Now that Netanyahu has been given the mandate to form the next government, as in the past, the discussion between the various parties will be limited almost exclusively to what ministry each of the coalition partners can control, how much money will be appropriated to the ministry in question, and the prerogatives that each minister can exercise. The past three Netanyahu-led governments made no progress on any single issue of critical importance to the future of the country.
To begin with, there is no discussion about the Israeli-Palestinian conflict, as if by ignoring it, the issue would simply disappear. The fact remains that every day that passes without a solution the conflict becomes ever more intractable. Now that there is a new US administration, the new Israeli government should be prepared to deal with US President Joe Biden, who differs dramatically from his predecessor in that he believes in a two-state solution and opposes any further annexation of Palestinian territory.
The second disastrous problem Israel faces is the horrifying socioeconomic gap. It is hard to imagine that in a country with a thriving economy, the poor are becoming poorer and the rich richer. What is astounding is that even pre-pandemic, more than 21% of the Israeli population is under the poverty line (it has skyrocketed to 29.3% this year). The majority of those affected are the elderly (including one-in-four Holocaust survivors), ultra-Orthodox, Arabs and single parents; many Middle Eastern Jews still bear the brunt of historic poverty and continuing economic and social inequality. Billions are spent on settlement construction and security while scores of neighborhoods of poor Israelis are left to rot.
The third problem Israelis refuse to acknowledge is that the Arab-Israeli parties, which represent more than 20% of the population, have never been invited to join a coalition government, as they are assumed to be untrustworthy and should be politically marginalized. It is hard to fathom how the majority of Israeli Jews expects the Arab-Israelis to be loyal citizens when they are systematically discriminated against at every turn. It is time for Israel to think of the future – and the future does not bode well for Israel as long as such a huge minority is not integrated into Israel’s socioeconomic and political streams.
There are several other major problems that none of the Israeli parties are discussing, let alone finding a long-term solution for: what to do with Iran and for how much longer the quiet war between the two countries will go on before it explodes into an all-out war. For how much longer the state of no war and no peace can be sustained with Hezbollah. What to do with Hamas, and if Israel can maintain the blockade for another decade before a new deadly explosion occurs. The fact that Israel normalized relations with several Gulf Arab states offers no solution to these and other challenges.
Four elections in two years, and possibly heading for a fifth one, offers no way out of the acute challenges the country is facing. The Israeli public and their leaders are basking in the illusion that the country is economically prosperous, militarily powerful, and technologically dominant, and that these should sustain it indefinitely.

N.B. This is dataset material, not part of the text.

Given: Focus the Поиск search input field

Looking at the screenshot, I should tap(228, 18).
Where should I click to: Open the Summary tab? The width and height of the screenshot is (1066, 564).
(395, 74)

This is all an illusion. What sustains Israel is social cohesiveness, which is wanting peace with the Palestinians – becoming ever more farfetched – equality among the citizenry – which is lacking – and finally, enlightened and visionary leadership – which is tragically absent.
Indeed, Israel is in desperate need of another David Ben-Gurion or Yitzhak Rabin – a morally imbued leader with a vision who will fight for Israel’s future well-being and its very soul. It is the hour of need that produces such a visionary new leader to rise. The time is now.
The writer is a professor of international relations at the Center for Global Affairs at NYU. He teaches courses on international negotiation and Middle Eastern studies.